===== Record set

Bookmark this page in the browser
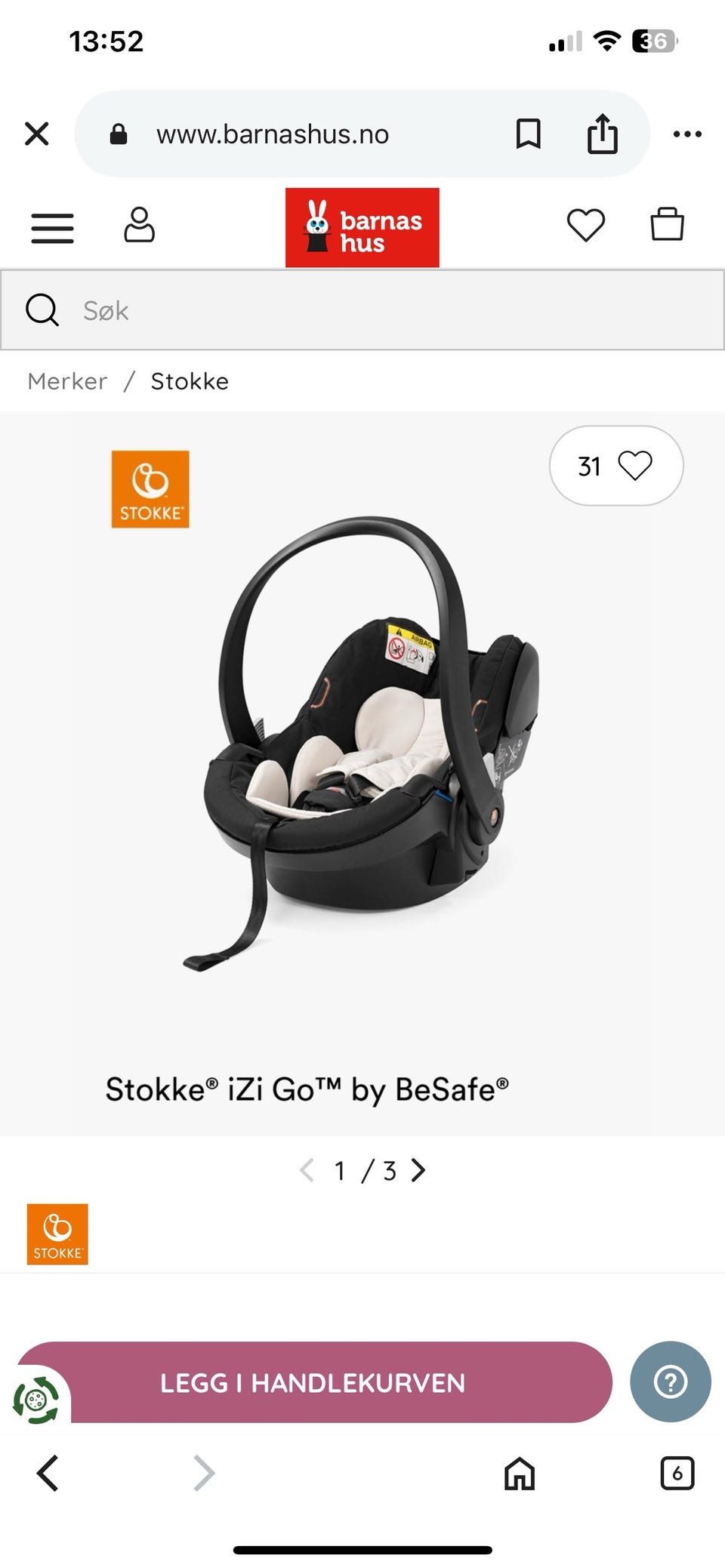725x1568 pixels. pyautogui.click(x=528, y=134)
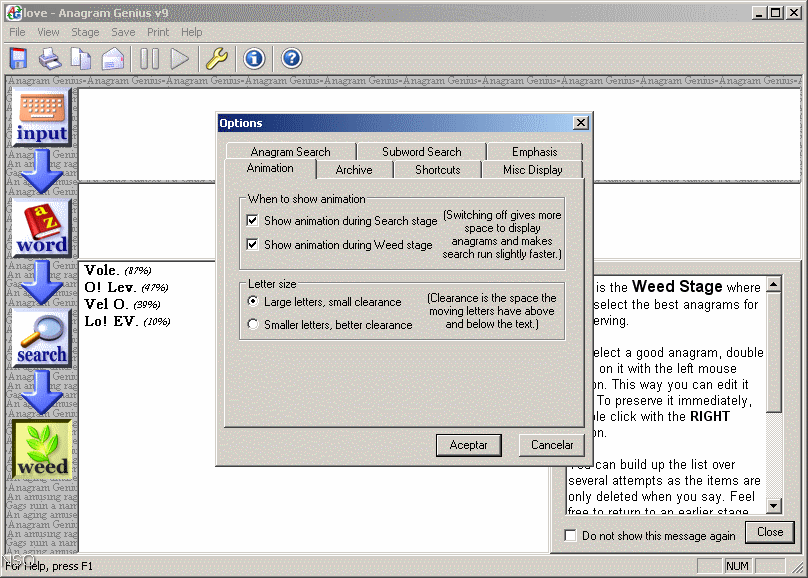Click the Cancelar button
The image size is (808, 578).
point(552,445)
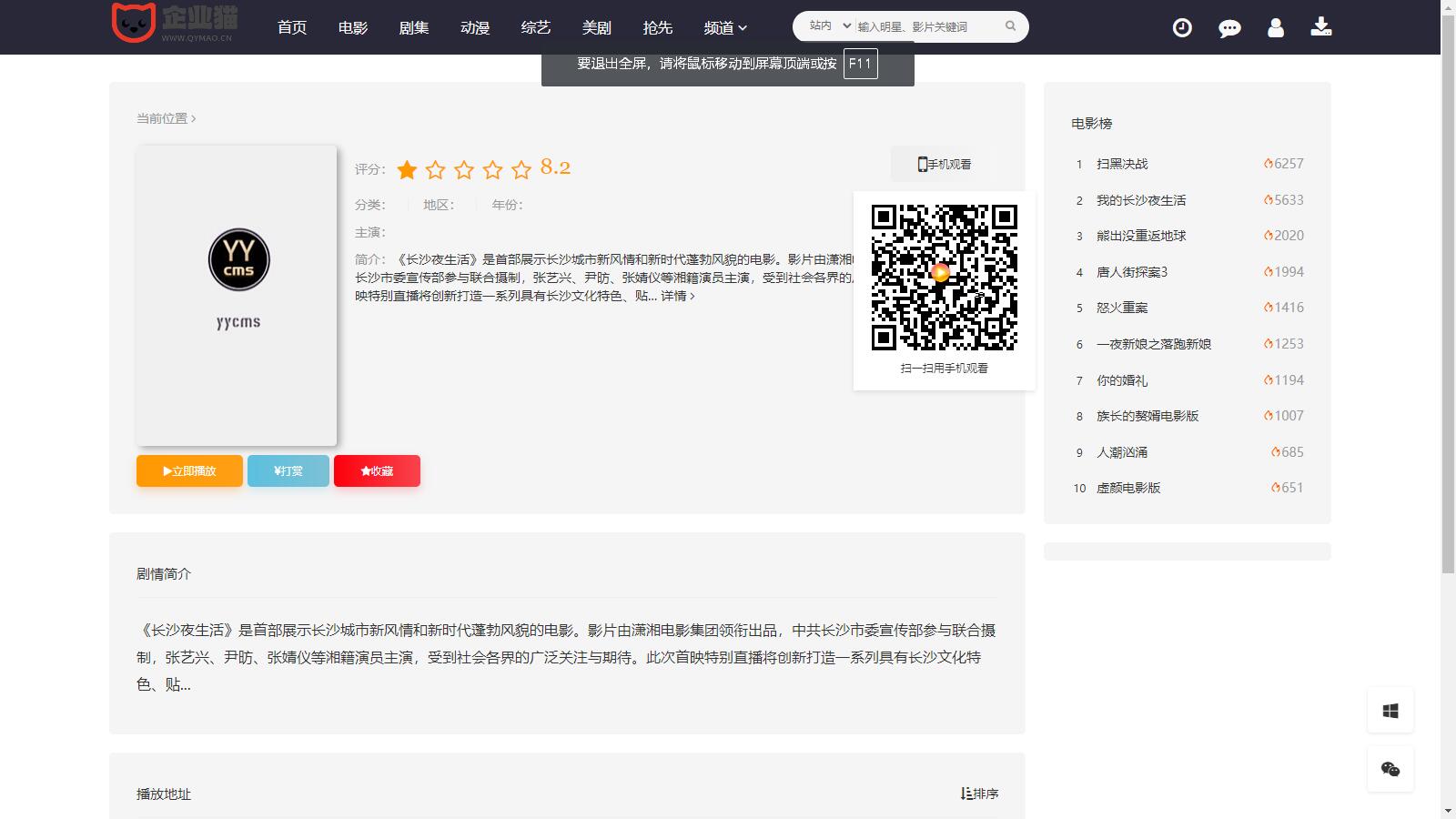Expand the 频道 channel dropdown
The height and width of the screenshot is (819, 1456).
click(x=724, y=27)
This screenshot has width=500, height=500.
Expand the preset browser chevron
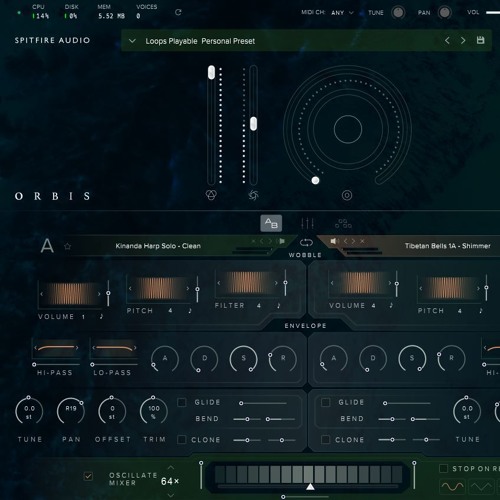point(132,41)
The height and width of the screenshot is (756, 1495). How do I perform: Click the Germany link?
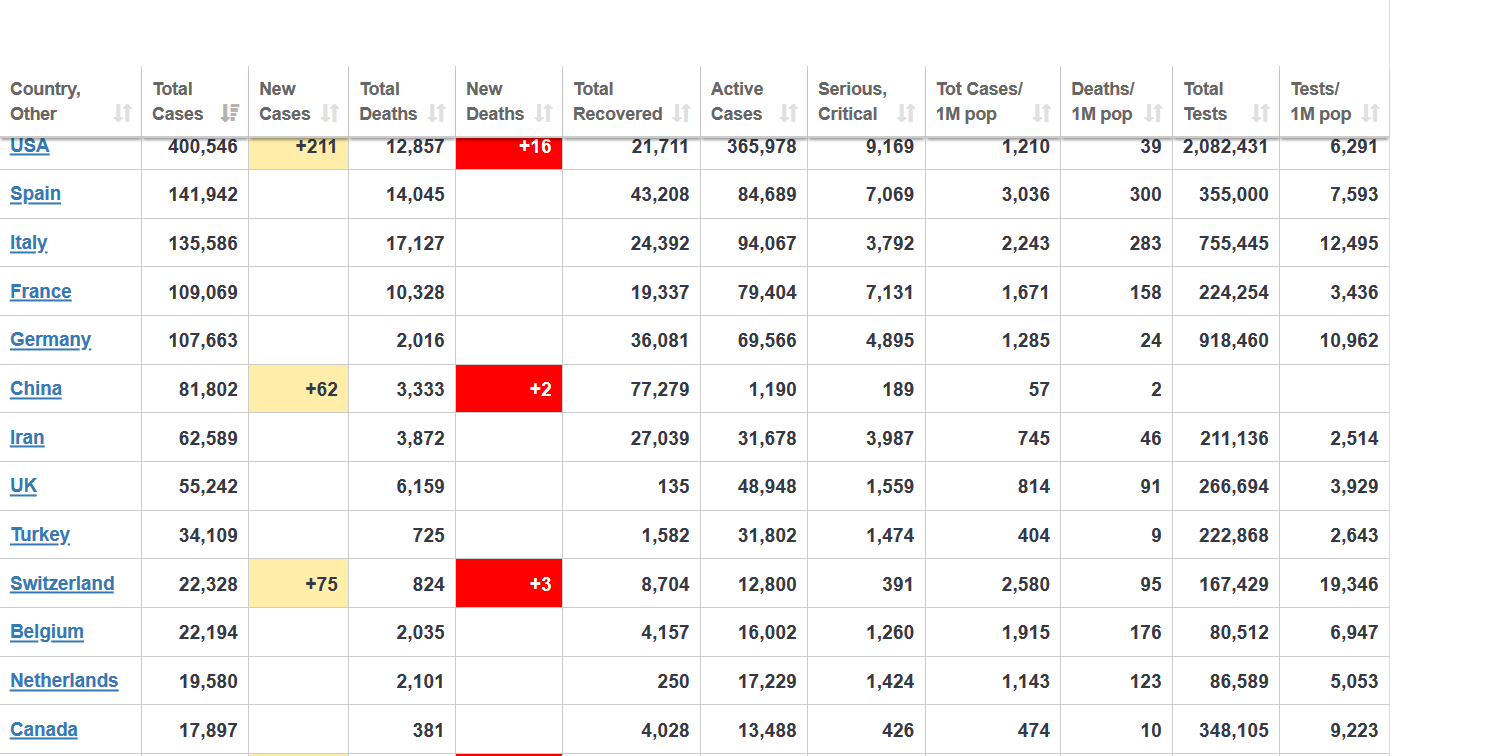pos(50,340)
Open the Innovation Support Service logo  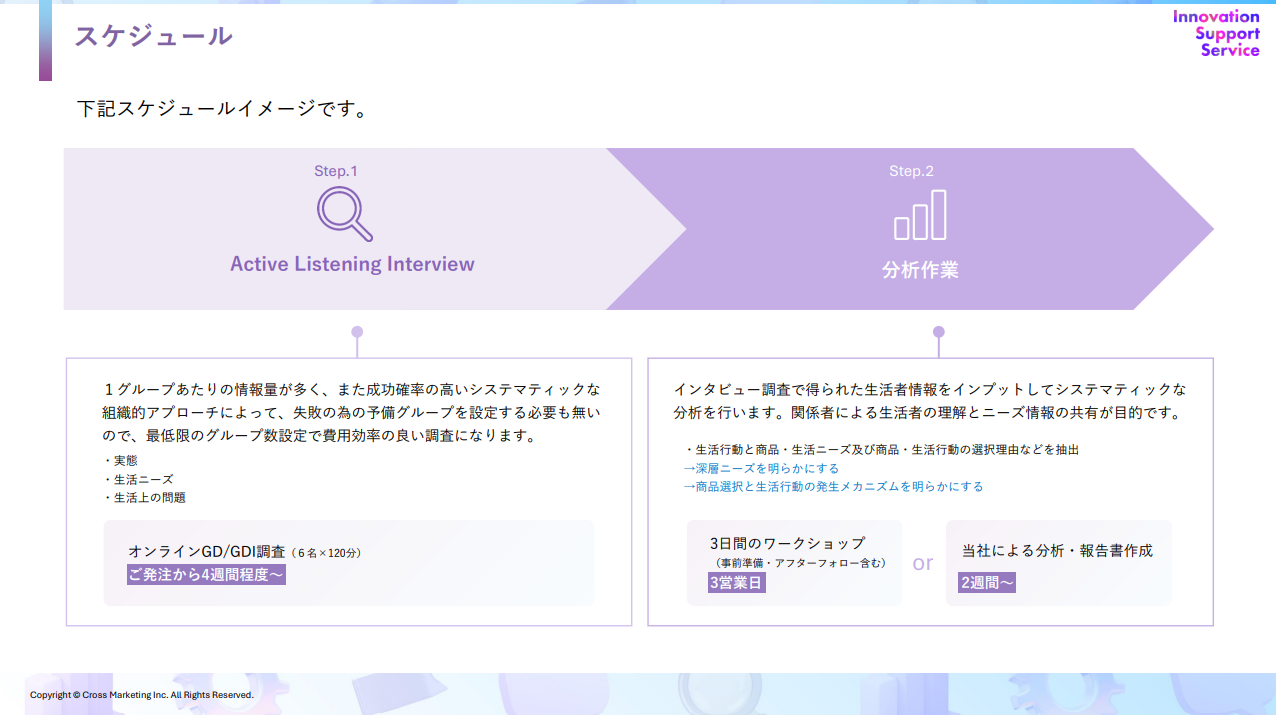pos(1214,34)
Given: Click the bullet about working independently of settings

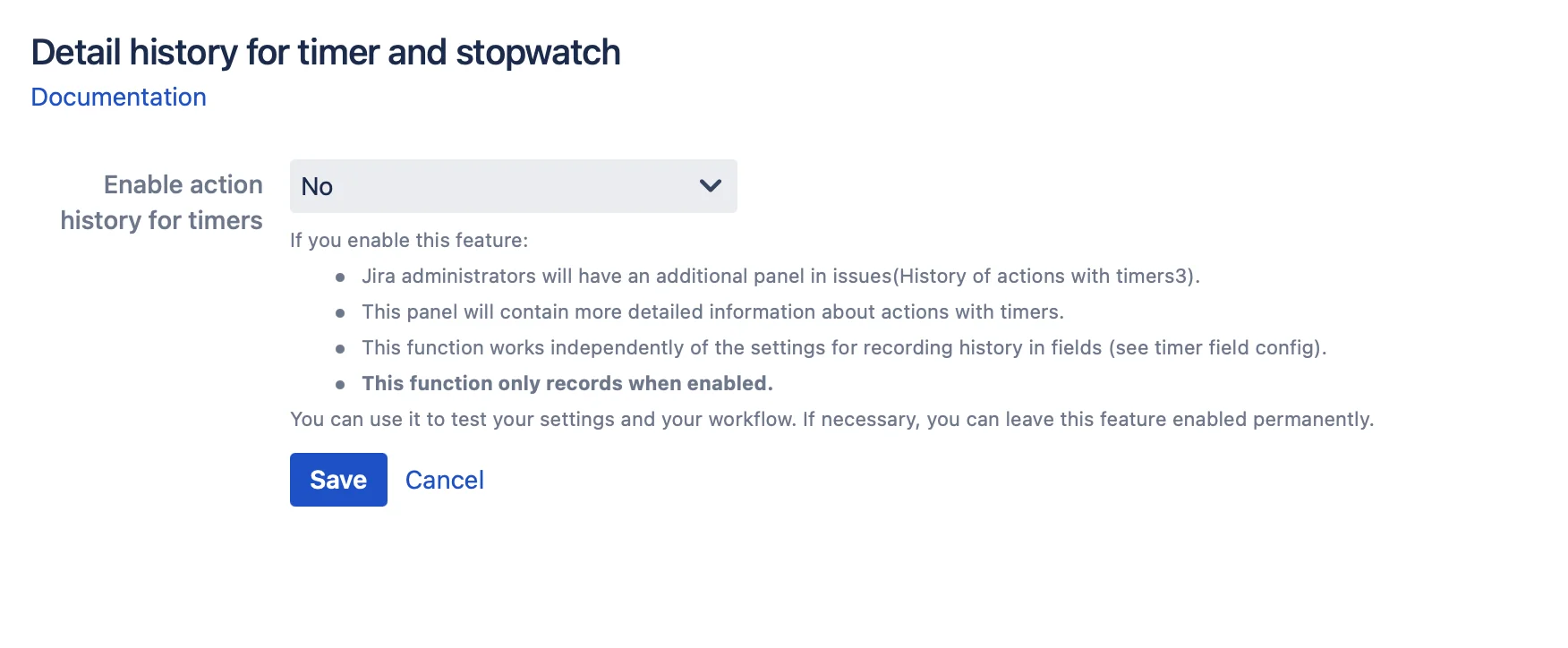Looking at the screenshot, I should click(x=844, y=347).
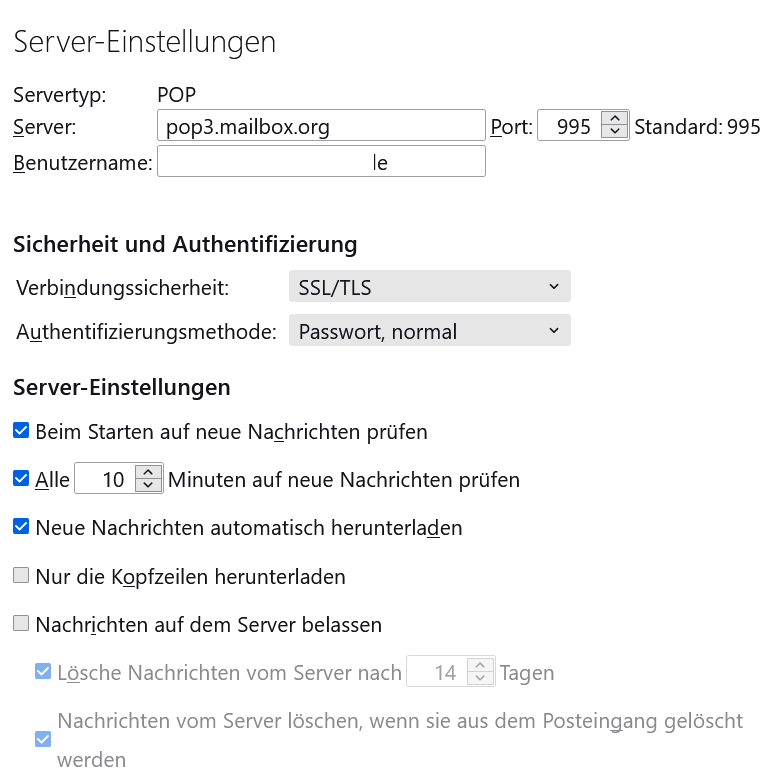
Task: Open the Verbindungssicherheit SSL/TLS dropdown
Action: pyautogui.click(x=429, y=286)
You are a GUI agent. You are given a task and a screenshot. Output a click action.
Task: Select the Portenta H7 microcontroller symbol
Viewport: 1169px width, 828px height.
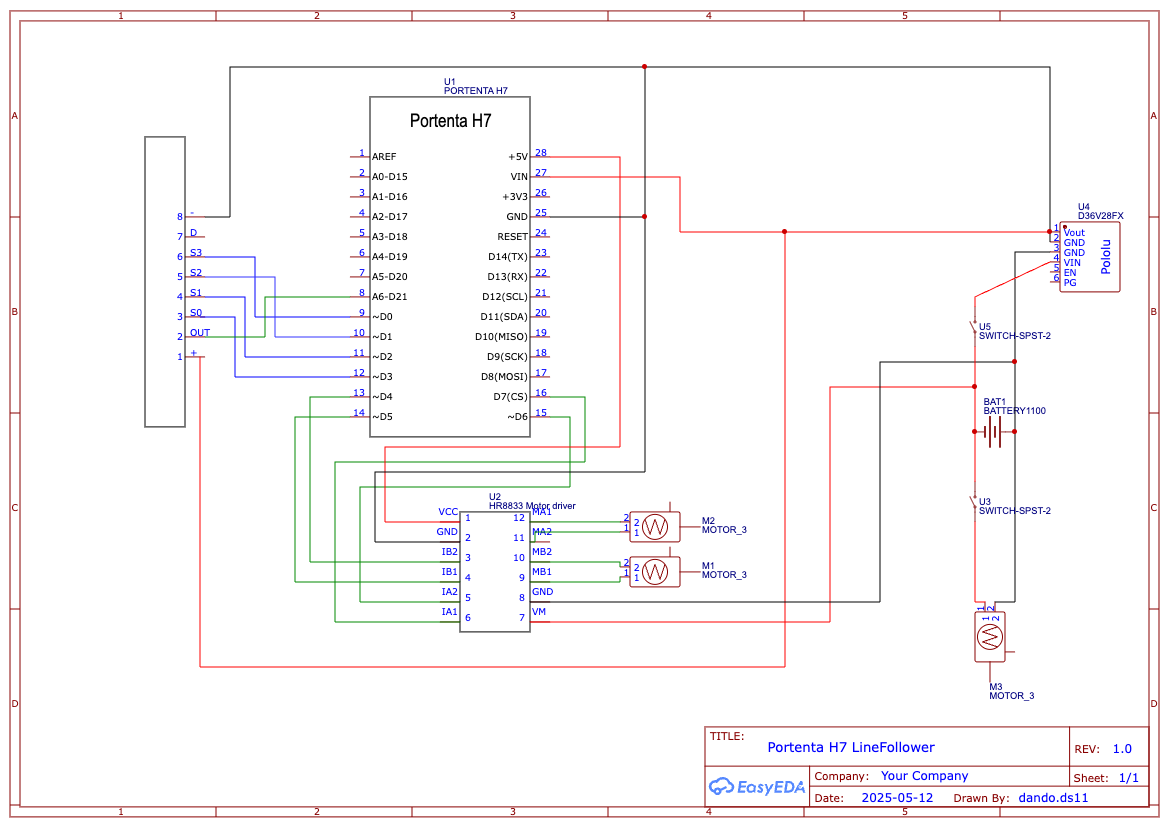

==========

Problem requirements ▸ Exactly the lines from the line with "You are a GUI" through the end of the data are to be reproduced, and no picture is to be included.

Solution for this exercise ▸
You are a GUI agent. You are given a task and a screenshot. Output a click action.
Task: Select the Portenta H7 microcontroller symbol
Viewport: 1169px width, 828px height.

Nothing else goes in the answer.